たしかに、憲法第14条で定める「法の下の平等」に照らして、女性天皇や女系天皇を認めないことはおかしいという意見もあります。ただ、学説では、基本的に許されるというのが有力です。
現在の憲法は天皇制を「世襲」という、およそ平等原則とはかけ離れたもので維持するように規定しています(第2条)。そういう意味で、天皇制は「法の下の平等」の枠外にあると考えないと、憲法内部で自己矛盾が起こってしまうことになります。
よって、平等原則と、誰が皇位を継承するかを決める原則は、違う風に考えてもおかしくない、とされています。

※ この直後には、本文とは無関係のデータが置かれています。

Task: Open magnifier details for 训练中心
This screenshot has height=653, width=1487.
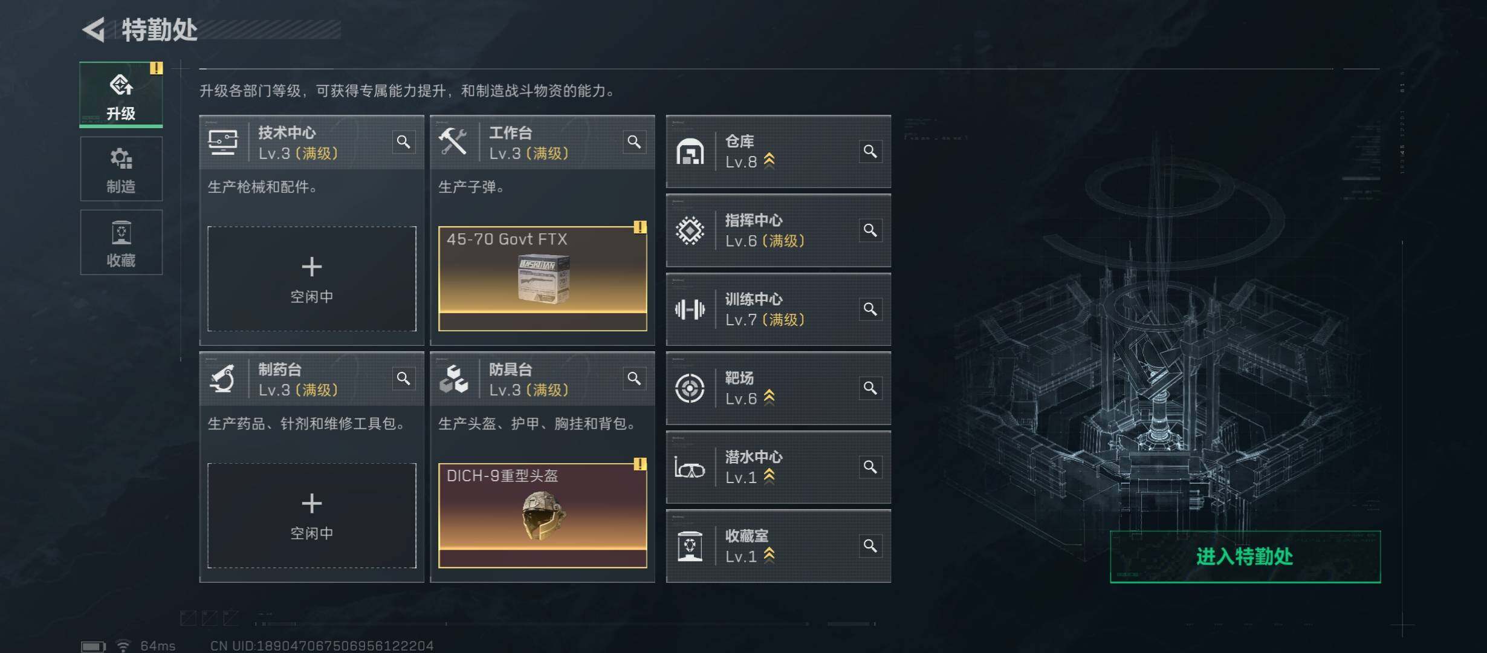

では、女性・女系天皇の存在は憲法上許されないのですか?
そういうことはありません。戦前の大日本帝国憲法では、天皇は男子のみが世襲できると規定されていましたが(第2条)、現在の憲法では、「国会の議決する皇室典範」によって世襲の規定を定めるとしていますから(第2条)、皇室典範を国会で改正すれば許されます。
そのため、伝統にとらわれず、女性・女系天皇を認めようという動きも盛んになっています。政府による「皇室典範に関する有識者会議」の報告書でも、女系天皇の可能性について言及しています。
学説、といっても納得できません。最高裁の違憲審査は?
おそらく、最高裁が現在の「男系男子のみ世襲」について違憲審査をする可能性はゼロに近いでしょう。1つは、日本では「具体的事件(権利侵害など)の審理の中でしか憲法審査をしない」という「付随的審査制」がとられているからです。
そのため、訴えを起こす権利があるのは、皇族に限定されます。皇族の方が国に対して訴訟を起こすことは、かなり考えにくいことです。
もう1つは、最高裁は「高度な政治的ことがらは国民の代表である国会が決定することで最高裁の憲法審査権はない」という「統治行為論」をとっていることです。
そのため、仮に裁判があったとしても、最高裁がかなり高度な政治問題である皇位継承問題を審査する可能性はきわめて低いと思われます。
男性皇族が少なくなっていることも理由と聞きますが……
男系天皇による世襲は、一夫多妻制、つまり「側室制度」によって維持されてきた、ともいえます。しかし、日本の近代化の進展によって側室制度は否定されていきます。実際には大正天皇から、そして昭和天皇は自らの意思で側室制度を否定し、現在に至っています。
一夫一妻制では、当然女子しか生まれない可能性が高くなります。現に、今の皇太子殿下の後、皇位継承が可能な(男系男子の)皇族、または男系の皇位継承者を産めそうな皇族はいないのが現状です。
さきほどの「有識者会議」報告書でも、「世襲を安定させるためには女系もやむをえない」という考えを示しています(結論ではありません)。
60年前まではたくさんの男性皇族がいたと聞きましたが?
明治時代までは、たくさんの宮家があり、そこには多くの皇族がいました。しかし、終戦後日本を占領したGHQ(連合国軍総司令部)は、昭和天皇の弟以外の宮家をすべてなくし、多くの皇族たちを皇族から離脱させました。
そのため、彼らの子孫である「旧皇族」を「皇族復帰」させて、男系天皇の継承を主張する人々も多くいます。
10人くらいの「旧男系男子皇族」が現におられます。詳しくはガイド記事 「旧皇族の成り立ちと現在」をご覧ください。
旧皇族の皇族復帰は難しいのですか?
これについては、意見が分かれており、なんともいえません。これからの議論を見すえていきたいところです。先例は1つだけあります。平安時代の宇多天皇は、当初皇族から離れ「源」の姓を受けていましたが、その後、父が天皇に即位(光孝天皇)、やがて皇族に復帰して天皇に即位しています。
ただ、宇多天皇は皇族から離脱してから復帰するまで時間が長くありませんでした。しかし、旧皇族とよばれる人たちは実際にはその子孫であり、宇多天皇の例と一緒にするのはどうか、という声もあります。
しかし、男系男子天皇家の血脈を絶やさないことにはつながるわけで、旧皇族の皇族復帰については、今後大きな国民的議論になることも予想されます。